NAYARAi™ takes the security of your personal data seriously. We implement appropriate technical and organizational measures to protect your data against unauthorized access, loss, alteration, disclosure, or destruction. These measures include:
• SSL/TLS encryption for all data transmitted to and from our Site
• Access controls and role-based permissions for internal systems
• Regular security reviews and vulnerability assessments
• Confidentiality obligations for all personnel handling personal data
• Use of reputable, security-certified third-party service providers
However, no method of electronic transmission or storage is completely secure. While we strive to use commercially acceptable means to protect your personal data, we cannot guarantee absolute security. In the event of a data breach that is likely to result in a high risk to your rights and freedoms, we will notify you and the relevant authorities in accordance with applicable law.
Our Site and professional services are directed exclusively at business professionals and organizations. We do not knowingly collect personal data from individuals under the age of 18. If we become aware that we have inadvertently collected data from a minor, we will delete it promptly. If you believe we hold such data, please contact us immediately at info@nayarai.com.
Our Site contains links to, icons of, and integrations with third-party platforms including YouTube, LinkedIn, X (formerly Twitter), Facebook, Instagram, Pinterest, Calendly, GoDaddy, Microsoft Analytics, and Google Analytics. Clicking on these links or interacting with embedded tools will direct you to platforms operated by third parties.

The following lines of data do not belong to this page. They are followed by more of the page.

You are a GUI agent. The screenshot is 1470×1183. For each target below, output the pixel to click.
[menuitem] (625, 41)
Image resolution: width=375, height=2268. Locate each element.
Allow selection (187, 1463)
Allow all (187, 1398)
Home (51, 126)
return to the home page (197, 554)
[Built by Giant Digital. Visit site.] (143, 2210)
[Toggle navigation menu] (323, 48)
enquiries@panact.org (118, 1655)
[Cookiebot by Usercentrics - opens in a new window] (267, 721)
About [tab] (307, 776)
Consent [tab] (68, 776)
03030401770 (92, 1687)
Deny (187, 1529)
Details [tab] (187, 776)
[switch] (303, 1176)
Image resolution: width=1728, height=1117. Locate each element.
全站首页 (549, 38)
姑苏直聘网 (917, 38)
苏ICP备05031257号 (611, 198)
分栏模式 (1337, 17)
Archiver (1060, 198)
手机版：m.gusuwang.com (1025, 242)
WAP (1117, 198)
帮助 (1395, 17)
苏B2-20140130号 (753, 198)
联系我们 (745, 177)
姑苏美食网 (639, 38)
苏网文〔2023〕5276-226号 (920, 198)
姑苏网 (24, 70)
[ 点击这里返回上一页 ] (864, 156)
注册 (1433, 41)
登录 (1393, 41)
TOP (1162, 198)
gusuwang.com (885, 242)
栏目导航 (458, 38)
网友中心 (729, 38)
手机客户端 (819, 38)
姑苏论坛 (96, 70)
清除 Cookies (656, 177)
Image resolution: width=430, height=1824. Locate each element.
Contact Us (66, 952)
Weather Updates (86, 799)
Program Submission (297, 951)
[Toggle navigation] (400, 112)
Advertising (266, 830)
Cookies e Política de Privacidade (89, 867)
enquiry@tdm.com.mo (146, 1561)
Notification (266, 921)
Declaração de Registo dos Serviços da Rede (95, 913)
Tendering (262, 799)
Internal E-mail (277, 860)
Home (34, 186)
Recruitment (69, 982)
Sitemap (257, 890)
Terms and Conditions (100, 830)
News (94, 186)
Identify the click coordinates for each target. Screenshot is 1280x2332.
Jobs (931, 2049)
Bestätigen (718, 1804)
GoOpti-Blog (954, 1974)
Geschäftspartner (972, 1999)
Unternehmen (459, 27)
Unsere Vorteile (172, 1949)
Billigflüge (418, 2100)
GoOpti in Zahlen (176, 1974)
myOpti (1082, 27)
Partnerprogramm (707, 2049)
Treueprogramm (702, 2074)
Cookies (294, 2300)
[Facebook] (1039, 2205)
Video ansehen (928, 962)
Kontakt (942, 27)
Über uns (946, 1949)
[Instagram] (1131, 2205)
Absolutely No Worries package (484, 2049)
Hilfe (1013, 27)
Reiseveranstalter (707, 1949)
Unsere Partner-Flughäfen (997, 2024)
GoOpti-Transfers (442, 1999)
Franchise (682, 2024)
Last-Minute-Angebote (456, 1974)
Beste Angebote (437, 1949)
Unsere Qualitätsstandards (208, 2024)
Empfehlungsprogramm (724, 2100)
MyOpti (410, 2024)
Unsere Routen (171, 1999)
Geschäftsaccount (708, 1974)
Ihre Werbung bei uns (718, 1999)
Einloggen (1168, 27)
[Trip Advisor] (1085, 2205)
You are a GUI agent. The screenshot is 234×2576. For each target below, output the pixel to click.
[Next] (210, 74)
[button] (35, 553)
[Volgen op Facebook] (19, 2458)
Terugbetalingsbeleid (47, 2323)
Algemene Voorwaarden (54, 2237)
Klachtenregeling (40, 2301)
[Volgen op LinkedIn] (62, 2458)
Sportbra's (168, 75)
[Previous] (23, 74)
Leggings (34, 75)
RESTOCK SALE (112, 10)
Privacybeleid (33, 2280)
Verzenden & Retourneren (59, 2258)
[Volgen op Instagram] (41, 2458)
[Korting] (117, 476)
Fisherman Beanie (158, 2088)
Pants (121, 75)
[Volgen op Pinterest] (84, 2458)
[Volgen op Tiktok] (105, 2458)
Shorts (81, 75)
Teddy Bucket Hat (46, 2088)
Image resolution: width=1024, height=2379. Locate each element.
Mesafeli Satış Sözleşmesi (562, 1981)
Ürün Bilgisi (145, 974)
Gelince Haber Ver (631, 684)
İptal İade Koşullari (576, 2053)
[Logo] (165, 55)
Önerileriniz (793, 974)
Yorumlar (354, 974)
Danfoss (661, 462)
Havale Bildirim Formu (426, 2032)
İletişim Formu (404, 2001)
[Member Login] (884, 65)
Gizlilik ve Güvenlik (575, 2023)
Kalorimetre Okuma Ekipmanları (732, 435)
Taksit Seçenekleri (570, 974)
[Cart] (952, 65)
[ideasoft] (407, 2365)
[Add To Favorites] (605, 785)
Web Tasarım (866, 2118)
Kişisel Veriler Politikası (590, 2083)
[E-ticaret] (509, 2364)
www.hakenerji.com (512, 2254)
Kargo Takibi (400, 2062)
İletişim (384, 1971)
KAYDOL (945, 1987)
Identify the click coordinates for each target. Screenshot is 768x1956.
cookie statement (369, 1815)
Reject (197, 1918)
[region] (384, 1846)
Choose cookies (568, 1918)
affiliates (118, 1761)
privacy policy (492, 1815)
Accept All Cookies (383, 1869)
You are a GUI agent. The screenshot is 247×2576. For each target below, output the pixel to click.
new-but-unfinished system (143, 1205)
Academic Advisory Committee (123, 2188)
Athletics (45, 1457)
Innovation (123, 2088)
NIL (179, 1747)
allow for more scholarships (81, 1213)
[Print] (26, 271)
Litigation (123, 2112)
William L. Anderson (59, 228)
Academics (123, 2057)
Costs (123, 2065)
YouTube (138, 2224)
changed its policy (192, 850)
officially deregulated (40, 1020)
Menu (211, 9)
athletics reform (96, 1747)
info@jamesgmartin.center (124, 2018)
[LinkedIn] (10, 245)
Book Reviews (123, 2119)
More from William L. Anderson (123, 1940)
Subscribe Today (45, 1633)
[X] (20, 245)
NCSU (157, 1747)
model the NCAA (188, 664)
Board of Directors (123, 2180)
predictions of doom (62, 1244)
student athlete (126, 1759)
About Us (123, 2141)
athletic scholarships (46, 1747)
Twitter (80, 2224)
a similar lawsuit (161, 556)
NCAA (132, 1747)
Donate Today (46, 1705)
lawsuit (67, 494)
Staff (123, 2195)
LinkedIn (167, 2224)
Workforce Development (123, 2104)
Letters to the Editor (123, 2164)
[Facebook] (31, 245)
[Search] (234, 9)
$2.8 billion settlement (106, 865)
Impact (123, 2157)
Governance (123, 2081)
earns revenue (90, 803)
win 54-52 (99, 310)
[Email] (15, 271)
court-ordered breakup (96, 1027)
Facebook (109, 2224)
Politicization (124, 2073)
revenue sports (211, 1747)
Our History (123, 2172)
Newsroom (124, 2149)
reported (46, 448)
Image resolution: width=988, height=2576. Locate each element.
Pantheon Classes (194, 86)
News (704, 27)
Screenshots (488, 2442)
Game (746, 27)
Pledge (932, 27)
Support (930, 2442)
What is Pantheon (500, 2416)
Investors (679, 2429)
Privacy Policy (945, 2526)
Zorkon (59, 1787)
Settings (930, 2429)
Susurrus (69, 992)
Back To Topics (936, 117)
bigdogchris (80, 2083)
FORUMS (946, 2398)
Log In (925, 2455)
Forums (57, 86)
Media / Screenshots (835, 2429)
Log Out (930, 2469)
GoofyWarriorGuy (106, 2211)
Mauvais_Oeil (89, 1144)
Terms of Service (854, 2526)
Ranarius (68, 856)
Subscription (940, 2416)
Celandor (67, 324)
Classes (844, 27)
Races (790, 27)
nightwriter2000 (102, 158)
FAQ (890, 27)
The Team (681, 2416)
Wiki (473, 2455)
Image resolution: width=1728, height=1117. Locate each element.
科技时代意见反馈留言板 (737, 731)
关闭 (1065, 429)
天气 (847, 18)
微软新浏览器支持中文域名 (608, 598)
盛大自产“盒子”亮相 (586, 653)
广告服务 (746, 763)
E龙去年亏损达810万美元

NAYARAi is not responsible for the privacy practices of any third-party platform. The display of third-party logos on our Site is for identification purposes only and does not constitute an endorsement of, or any partnership with, those platforms. Any personal data you provide directly to these third-party platforms is subject to their own privacy policies, which we encourage you to review.
Our Site uses cookies and similar technologies to function correctly and to collect analytics data. For full details on the types of cookies we use, what they do, how long they last, and how you can control them, please refer to our Cookie Policy, available on our Site.
You can manage your cookie preferences at any time via the Cookie Settings link in our Site footer or through your browser settings.
We may update this Privacy Policy from time to time to reflect changes in our data practices, the services we offer, or applicable law. When we make material changes, we will:
• Update the effective date at the top of this document;
• Post the revised Policy on our Site;
• Where appropriate and required by law, notify you by email.
Your continued use of our Site or services after any update is posted constitutes your acknowledgement of, and consent to, the revised Privacy Policy.
For any questions, concerns, or requests relating to this Privacy Policy or your personal data, please contact:
Organization: NAYARAi™ — Data Privacy Team
Email: info@nayarai.com
Phone: +91 (789) 265 7083
Address: Bangalore, Karnataka, India
Website: nayarai.com
We aim to respond to all privacy-related requests within 30 days. For complex requests, we may extend this period by a further 30 days and will notify you accordingly.